Dorothée Gilbert, Danseuse Etoile

mai 23, 2013

Dorothee Gilbert
 
Le premier pas que j’ai posé dans l’univers de la danse fut le film Danse(s) que j’ai réalisé il y a 2 ans. Ce jour là, j’ai pris conscience que la danse réunissait de nombreuses facettes de la création qui me questionnaient. Le soir du tournage j’ai noté comme dans un inventaire à la Prévert, chaque mot qui me venait à l’esprit quand je pensais à la danse. Parmi ces mots, il y avait la lumière et le mouvement. Le corps, sa peau, ses plis de chair et ses muscles. La souffrance, la sensualité et le dépassement. La performance et l’excellence. La sculpture et la déformation.
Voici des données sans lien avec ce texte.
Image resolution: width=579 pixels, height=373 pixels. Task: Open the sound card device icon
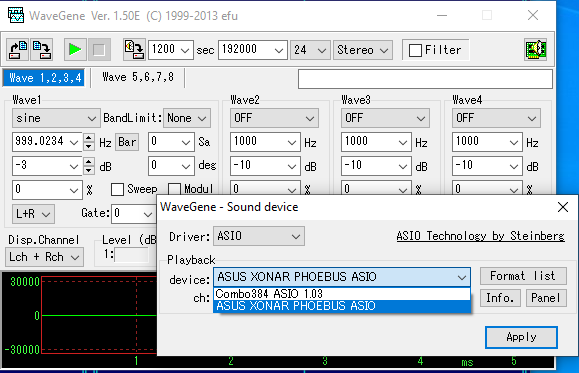tap(535, 49)
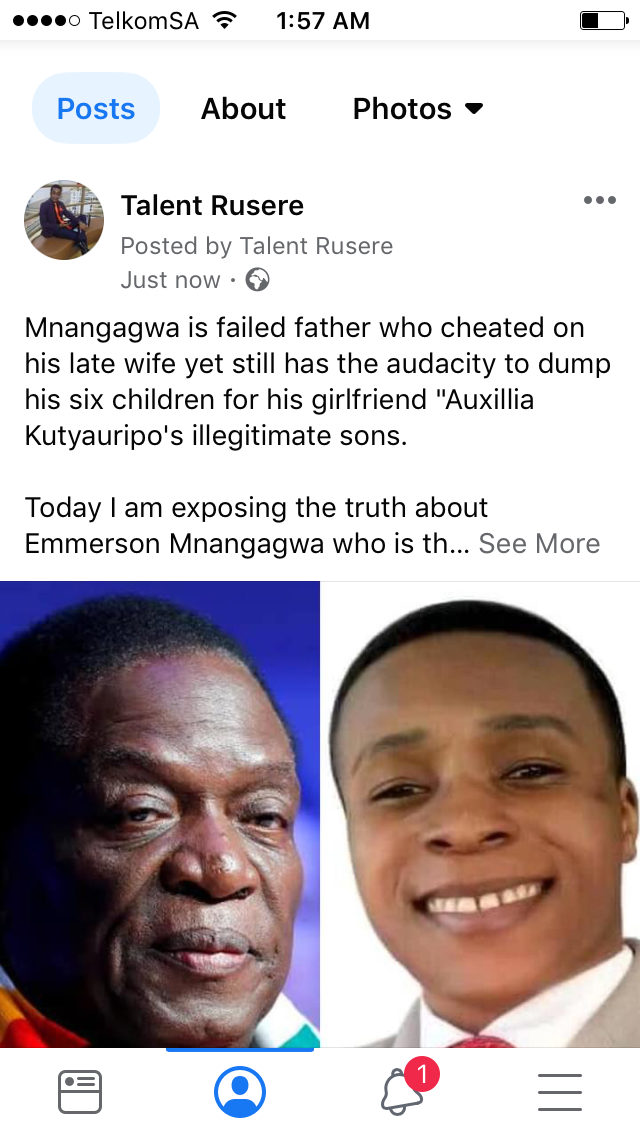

La culture et l’art. Depuis, la liste n’a cessé de s’allonger.
 
Dorothee Gilbert
 
Aujourd’hui, je retrouve Dorothée Gilbert, Danseuse Étoile de l’Opéra de Paris, égérie de la maison Repetto, qui répète avec Hervé Moreau, lui aussi Danseur Étoile, Prélude et Fugue, une chorégraphie de Jiri Bubenicek, dans le studio Noureev de l’Opéra Garnier.
 
Dorothee Gilbert
 
Ce qui m’intéresse ici c’est l’instant d’avant, celui de la préparation, de l’échauffement, l’instant qui précède l’évènement, l’instant qui devient l’événement.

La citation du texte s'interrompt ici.